**EXERCISE BRIEF:** Please reproduce the lines from the one containing "The width and" through the end of the data below exactly as they stand, and omit all pictures.
━━━━━ GIVEN DATA ━━━━━
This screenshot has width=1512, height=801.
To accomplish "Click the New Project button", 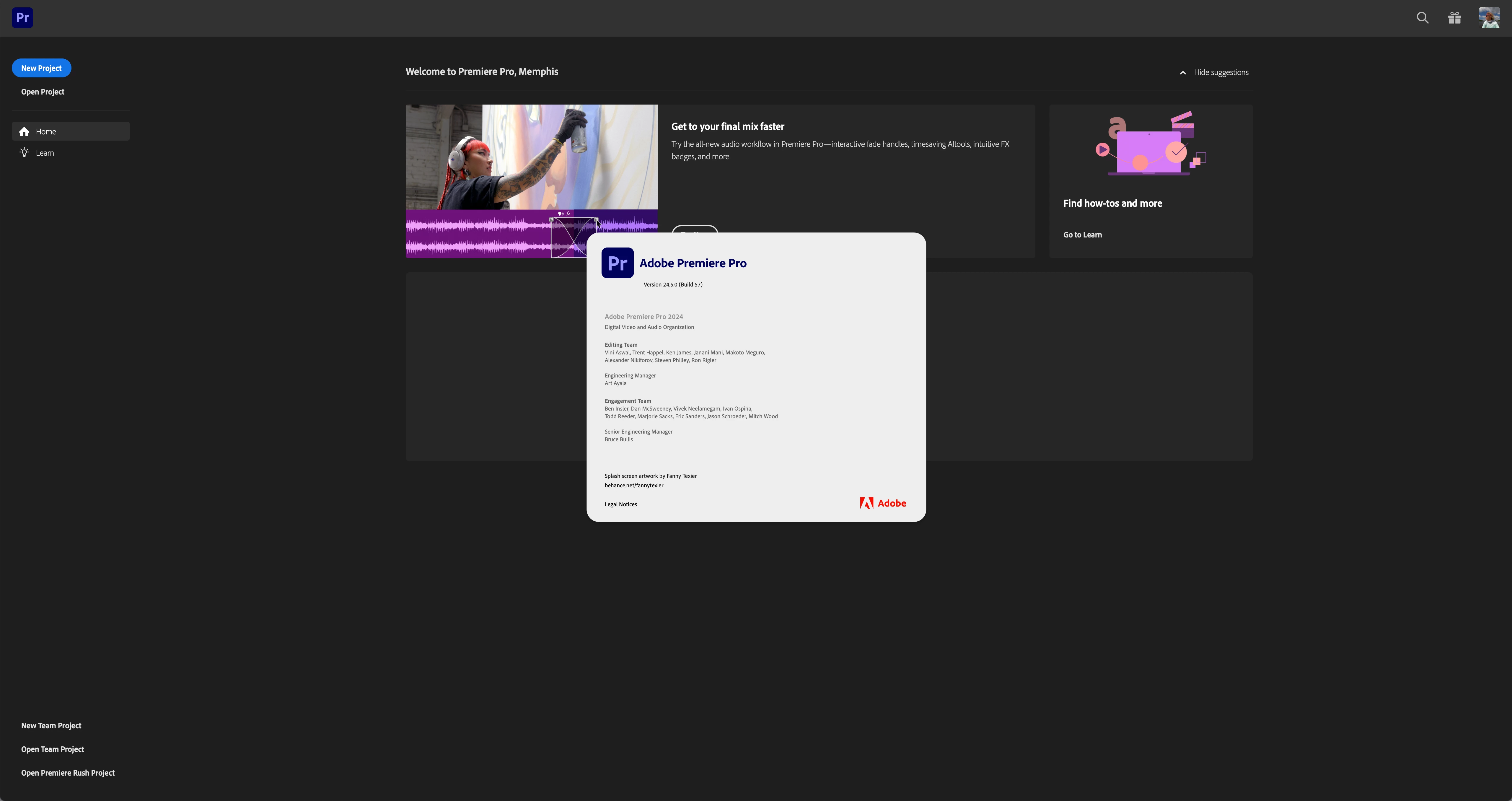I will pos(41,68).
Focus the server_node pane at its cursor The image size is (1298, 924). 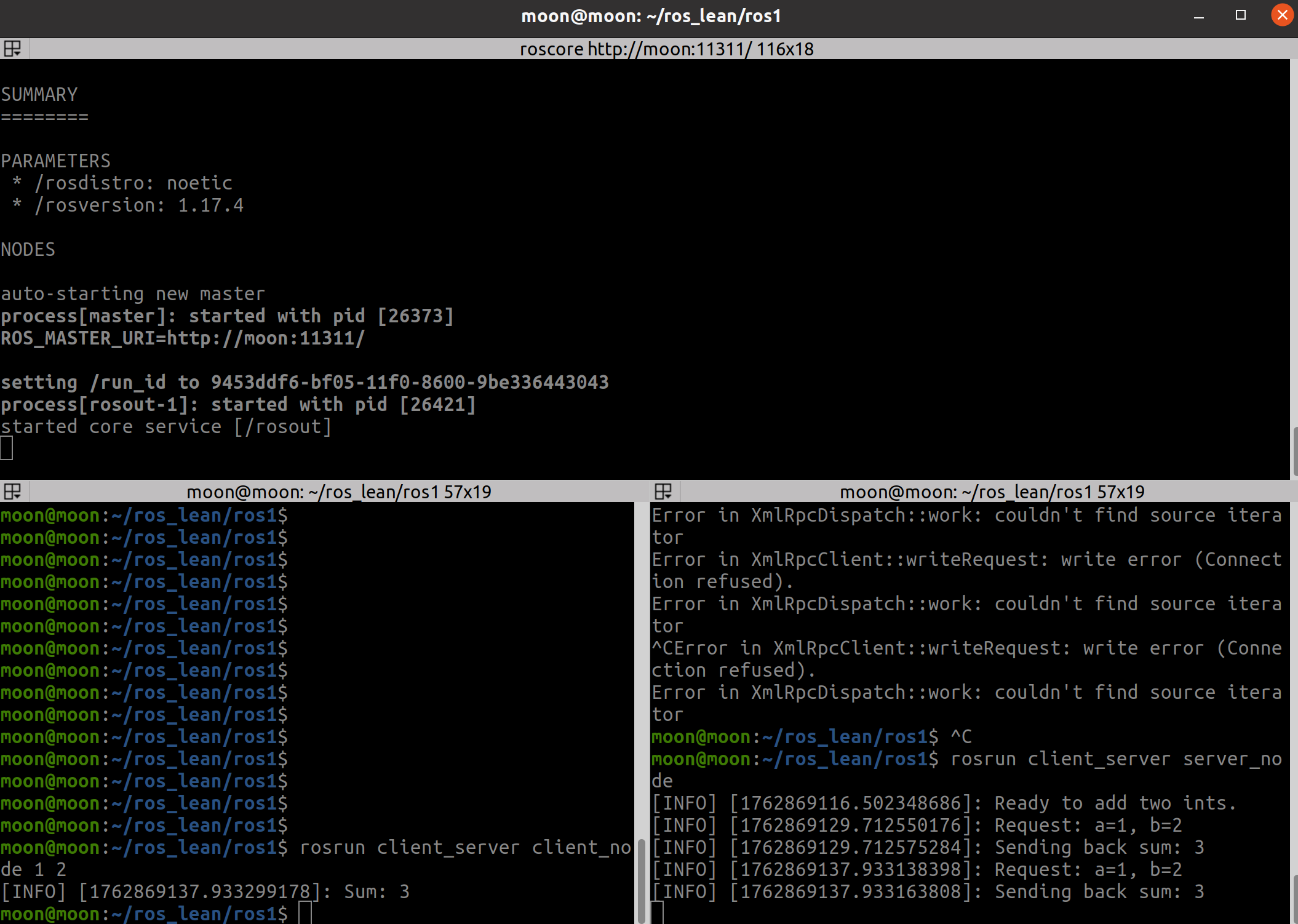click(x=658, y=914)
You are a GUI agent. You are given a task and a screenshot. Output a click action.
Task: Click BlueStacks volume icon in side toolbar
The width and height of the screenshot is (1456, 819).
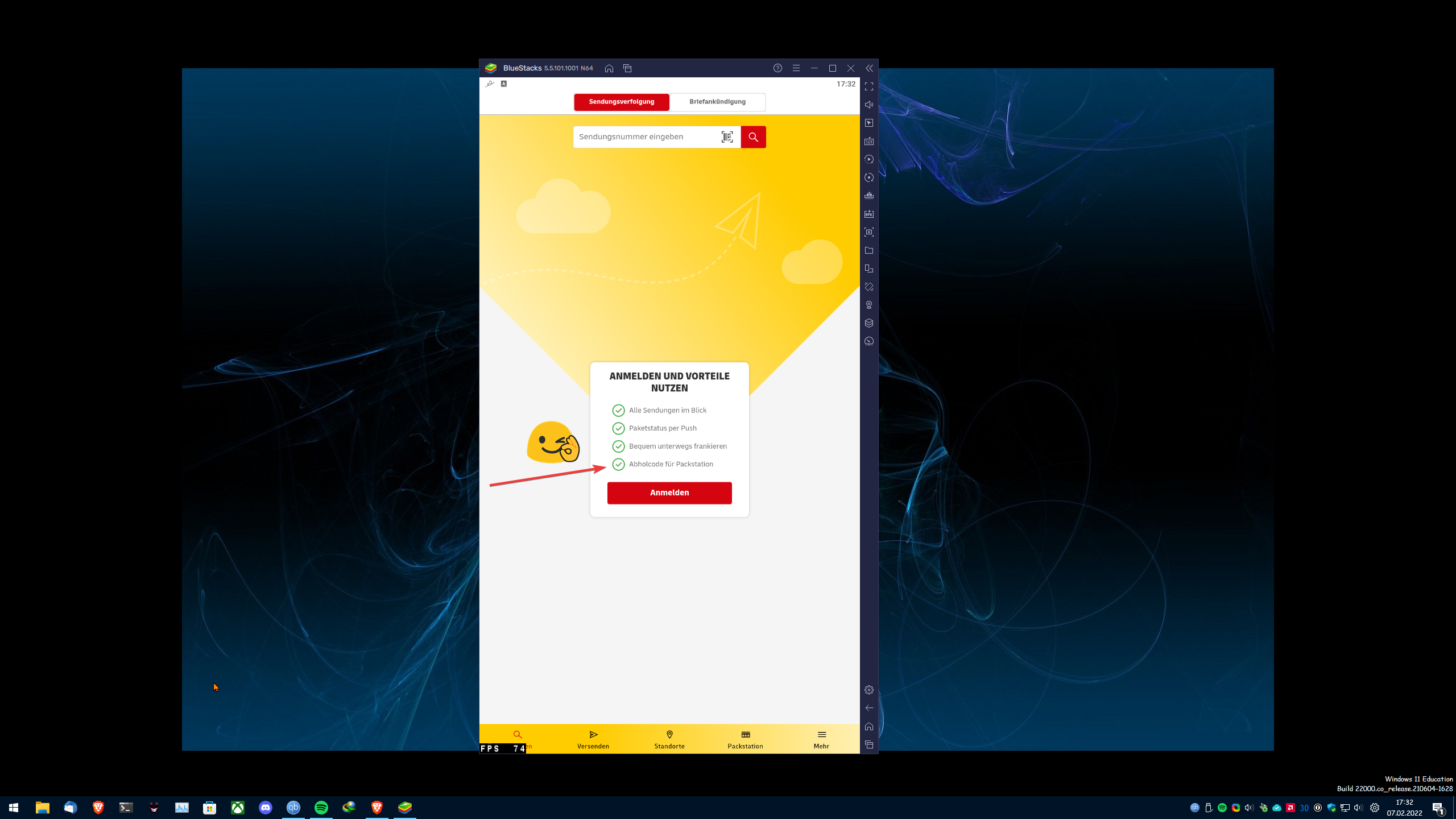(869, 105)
━━━━━
**EXERCISE RESULT:**
The width and height of the screenshot is (1456, 819).
(869, 105)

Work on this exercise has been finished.